Here is my Jinja2 template about my configuration:

server:
http_listen_port: 9080
grpc_listen_port: 0

positions:
filename: /tmp/positions.yaml

clients:
{% if loki_url is defined %}
- url: {{ loki_url }}
{% endif %}


scrape_configs:


- job_name: authlog
static_configs:
- targets:
- localhost
labels:
{% if ansible_hostname is defined %}
host: {{ ansible_hostname }}
{% endif %}
job: authlog
__path__: /var/log/auth.log


- job_name: syslog
static_configs:
- targets:
- localhost
labels:
{% if ansible_hostname is defined %}
host: {{ ansible_hostname }}
{% endif %}
job: syslog
__path__: /var/log/syslog

- job_name: Containers
static_configs:
- targets:
- localhost
labels:
{% if ansible_hostname is defined %}
host: {{ ansible_hostname }}
{% endif %}
job: containerslogs
__path__: /var/lib/docker/containers/*/*-json.log

- job_name: DaemonLog
static_configs:
- targets:
- localhost
labels:
{% if ansible_hostname is defined %}
host: {{ ansible_hostname }}
{% endif %}
job: daemon
__path__: /var/log/daemon.log

If you are not comfortable with Jinja2 templates, you will find a "pure" version of the config here

You can of course adapt this template to your needs. My first idea is to have a "base" that I can put on each machine (also knowing that if no log is available, as for Docker, Promtail will not cause an error by not finding the files)

Once Promtail is configured, it can be started via the executable directly:

/opt/promtail/promtail -config.file /opt/promtail/promtail-local-config.yaml

or via systemd (automatic if you go through my playbook): 'systemctl start promtail'

Once this agent is everywhere, we're going to have fun on Grafana!

Request Loki from Grafana

We're going to do something rather counterintuitive. We're not going to start with a Dashboard. we'll test our requests first! Don't swear, I swear it's the most fun part!

On Grafana, we have an "Explore" tab. This will give us access to Loki by writing requests, these are quite simple, and especially by using the "click-o-drome" tool by unfolding the Log Browser Grafana explore tab

With the template I gave you, you will have 4 jobs:

  • daemon
  • authlog
  • syslog
  • containersjobs

These jobs sort the logs, we'll test that together. So we will select the machine "Ansible", then ask for the job "authlog". I first click Ansible, then Authlog. Grafana will offer me exactly if I want to choose a specific file. If we don't specify a file(filename) Grafana will take all files (so it doesn't matter if we only have one file)

(you will notice later that as soon as we make our 1st selection, grafana will hide jobs/host/file that do not concern our start of request)

Filter

By validating our request (*button show logs*)

Show authlog of a machine

So we have the result of the query to Loki in the time lapse configured in Grafana (1h for me). My authlog is not very interesting, and my syslog is polluted by many not very relevant messages.

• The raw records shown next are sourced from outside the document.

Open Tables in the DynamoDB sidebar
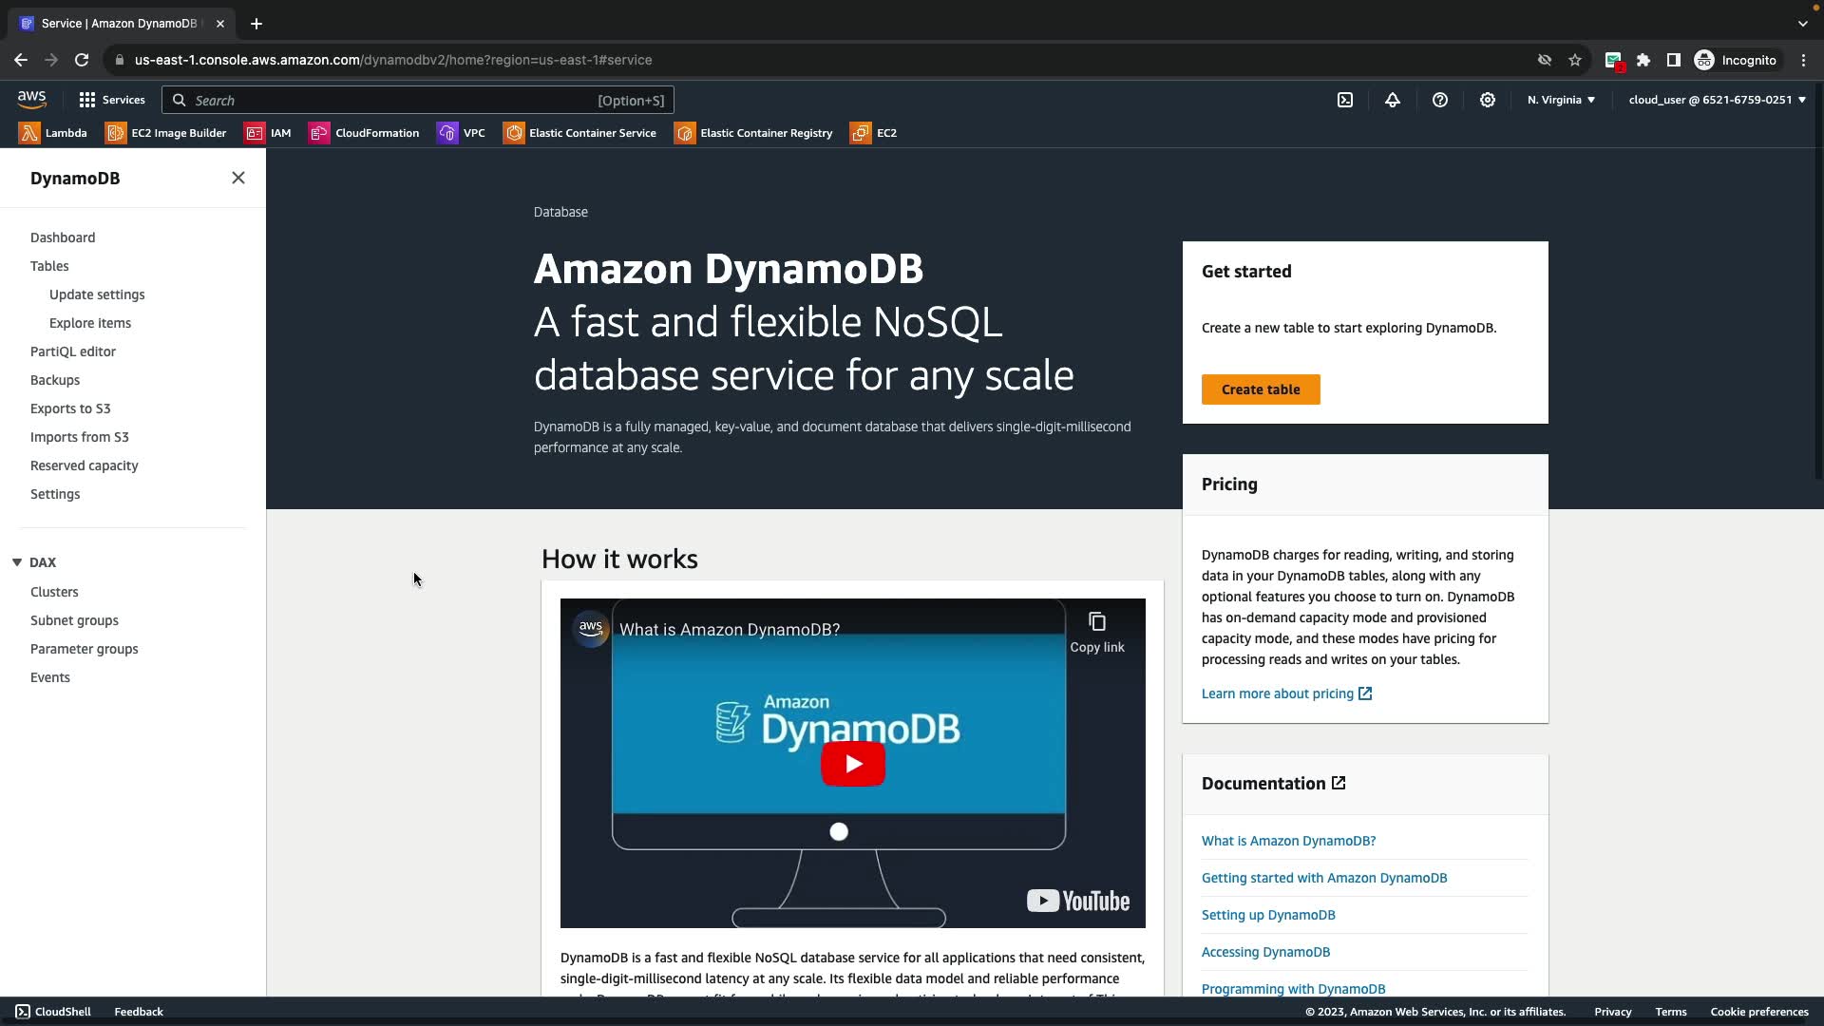The image size is (1824, 1026). (x=49, y=266)
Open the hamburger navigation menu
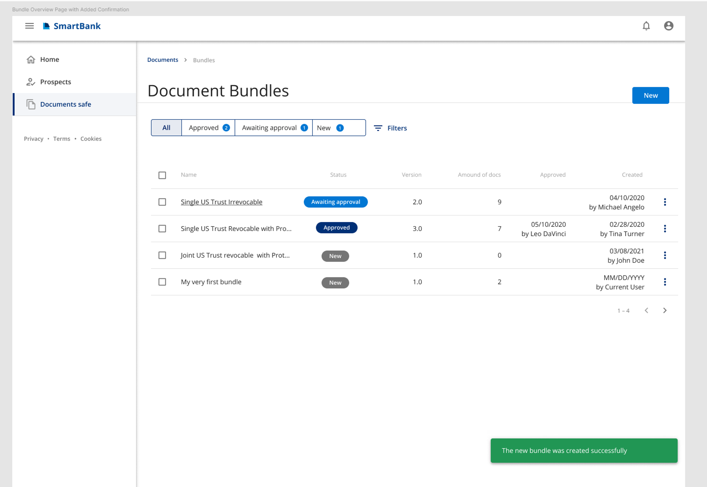The image size is (707, 487). coord(29,26)
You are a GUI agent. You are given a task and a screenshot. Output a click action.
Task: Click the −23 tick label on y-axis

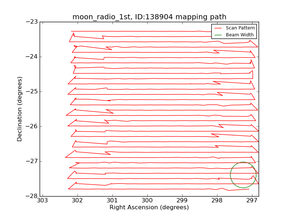pos(32,22)
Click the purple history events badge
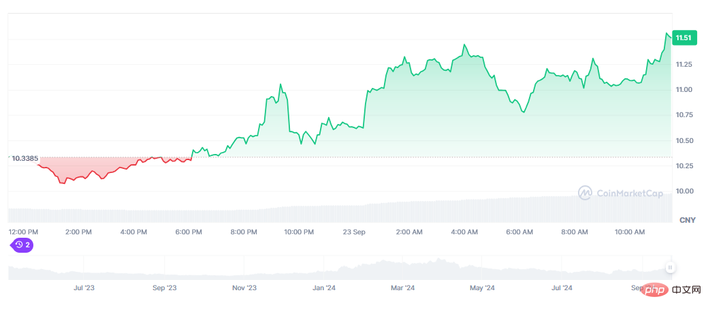This screenshot has width=708, height=312. point(22,245)
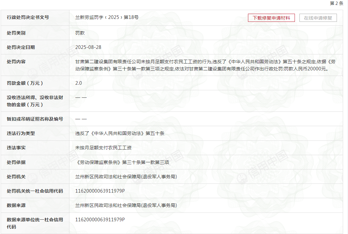Click the 违法行为类型 value citing 劳动法第五十条
Image resolution: width=348 pixels, height=234 pixels.
tap(120, 133)
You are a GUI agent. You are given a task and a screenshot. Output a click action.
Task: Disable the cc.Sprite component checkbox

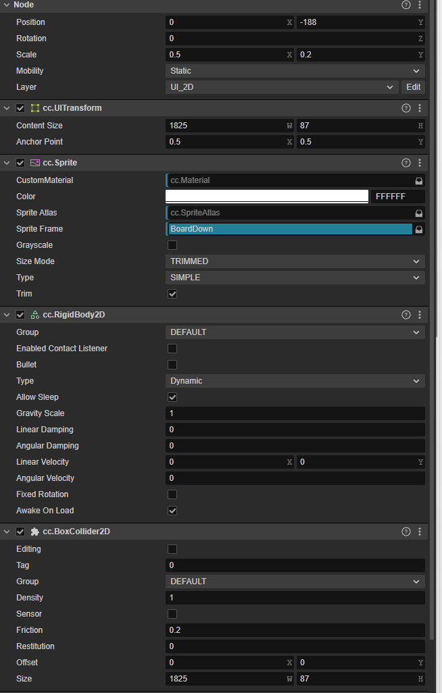pyautogui.click(x=20, y=163)
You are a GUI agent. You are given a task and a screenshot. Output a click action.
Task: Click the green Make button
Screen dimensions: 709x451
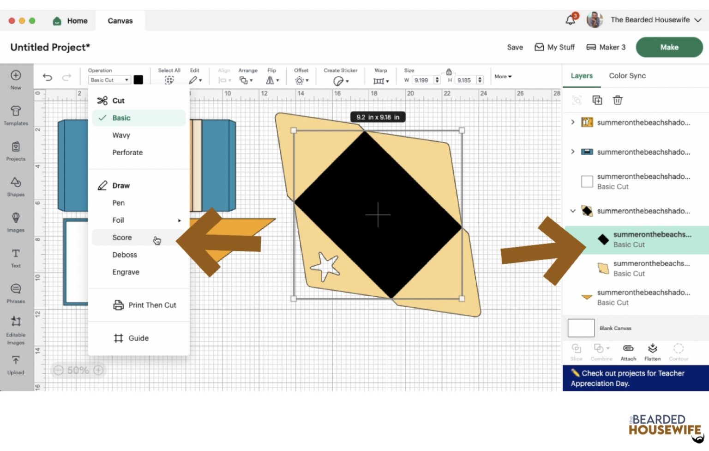[669, 47]
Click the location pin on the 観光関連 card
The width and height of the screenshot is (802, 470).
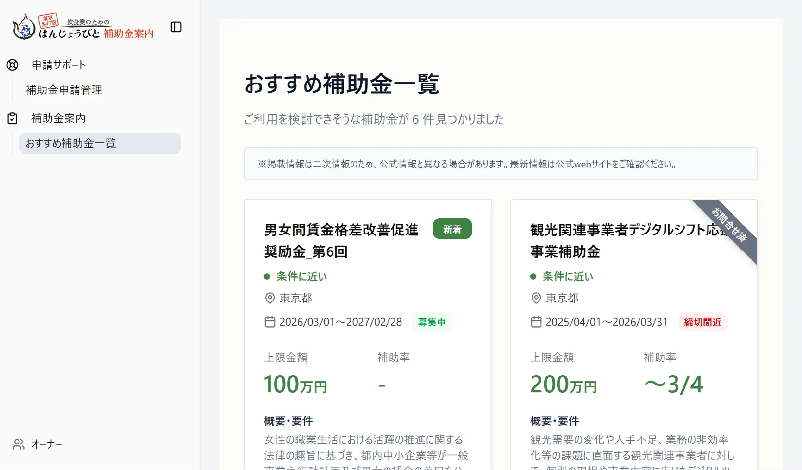536,298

So we'll start sorting our logs!

By clicking on the small "*?" above our request, we have a "cheatsheet" summarizing the basic functions of Loki. We discover how to do an exact search with|=, how to ignore lines with!=and how to use a regular expression with|~

I also share with you a slightly more complete cheatsheet that I found on a blog: here

Thus, we can directly obtain slightly more colorful logs that will allow us to target the essential!

Info,debug,error

(The idea is to target the nice logs with the colors that go with them)

Conclusion

If we often hear about the ELK suite, this is not a reason either to use it at any cost! Loki is a good alternative offering basic functionalities that will suffice for the most part.